# Dataset excerpts:
[Start of Attachment]

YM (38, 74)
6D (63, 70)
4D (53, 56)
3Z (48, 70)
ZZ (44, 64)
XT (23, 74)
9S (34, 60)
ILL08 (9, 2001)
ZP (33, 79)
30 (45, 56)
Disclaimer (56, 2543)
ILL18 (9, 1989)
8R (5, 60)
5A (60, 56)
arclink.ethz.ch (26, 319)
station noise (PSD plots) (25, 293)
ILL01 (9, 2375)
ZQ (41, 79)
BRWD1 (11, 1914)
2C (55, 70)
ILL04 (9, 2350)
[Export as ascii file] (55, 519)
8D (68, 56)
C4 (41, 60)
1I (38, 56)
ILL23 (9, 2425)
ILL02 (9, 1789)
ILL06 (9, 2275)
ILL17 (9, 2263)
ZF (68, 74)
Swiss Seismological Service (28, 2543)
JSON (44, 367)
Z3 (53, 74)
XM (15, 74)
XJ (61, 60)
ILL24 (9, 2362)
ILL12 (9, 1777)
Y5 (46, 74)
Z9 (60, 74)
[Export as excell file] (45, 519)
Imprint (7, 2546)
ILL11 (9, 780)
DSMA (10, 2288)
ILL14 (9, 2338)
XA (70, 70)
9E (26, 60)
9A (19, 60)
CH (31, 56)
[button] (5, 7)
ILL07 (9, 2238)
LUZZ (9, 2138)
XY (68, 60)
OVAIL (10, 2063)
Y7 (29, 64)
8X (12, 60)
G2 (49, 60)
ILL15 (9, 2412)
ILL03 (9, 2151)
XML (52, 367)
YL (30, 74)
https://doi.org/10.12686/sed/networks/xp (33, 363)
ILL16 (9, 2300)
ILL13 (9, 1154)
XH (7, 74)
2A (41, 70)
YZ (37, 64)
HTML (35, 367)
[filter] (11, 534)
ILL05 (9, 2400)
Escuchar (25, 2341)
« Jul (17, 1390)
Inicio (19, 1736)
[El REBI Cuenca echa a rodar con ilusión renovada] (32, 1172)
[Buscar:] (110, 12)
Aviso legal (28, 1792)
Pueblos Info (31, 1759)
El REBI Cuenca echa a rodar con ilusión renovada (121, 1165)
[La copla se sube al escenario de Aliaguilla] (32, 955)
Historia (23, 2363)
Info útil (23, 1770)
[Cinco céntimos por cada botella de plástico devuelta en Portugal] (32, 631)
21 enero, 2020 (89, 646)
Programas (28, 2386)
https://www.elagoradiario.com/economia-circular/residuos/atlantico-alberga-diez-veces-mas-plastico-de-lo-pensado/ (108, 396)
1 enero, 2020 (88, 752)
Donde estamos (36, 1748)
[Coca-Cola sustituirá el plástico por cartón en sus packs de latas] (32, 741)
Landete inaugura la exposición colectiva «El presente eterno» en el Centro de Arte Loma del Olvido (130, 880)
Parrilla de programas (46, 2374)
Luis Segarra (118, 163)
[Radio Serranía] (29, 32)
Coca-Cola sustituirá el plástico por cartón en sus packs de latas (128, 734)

[End of Attachment]

# The task:
What is wanted is the line containing "Parrilla de programas (46, 2374)" and every line after it through the last line of the entries, printed exactly.

# Task output:
Parrilla de programas (46, 2374)
Luis Segarra (118, 163)
[Radio Serranía] (29, 32)
Coca-Cola sustituirá el plástico por cartón en sus packs de latas (128, 734)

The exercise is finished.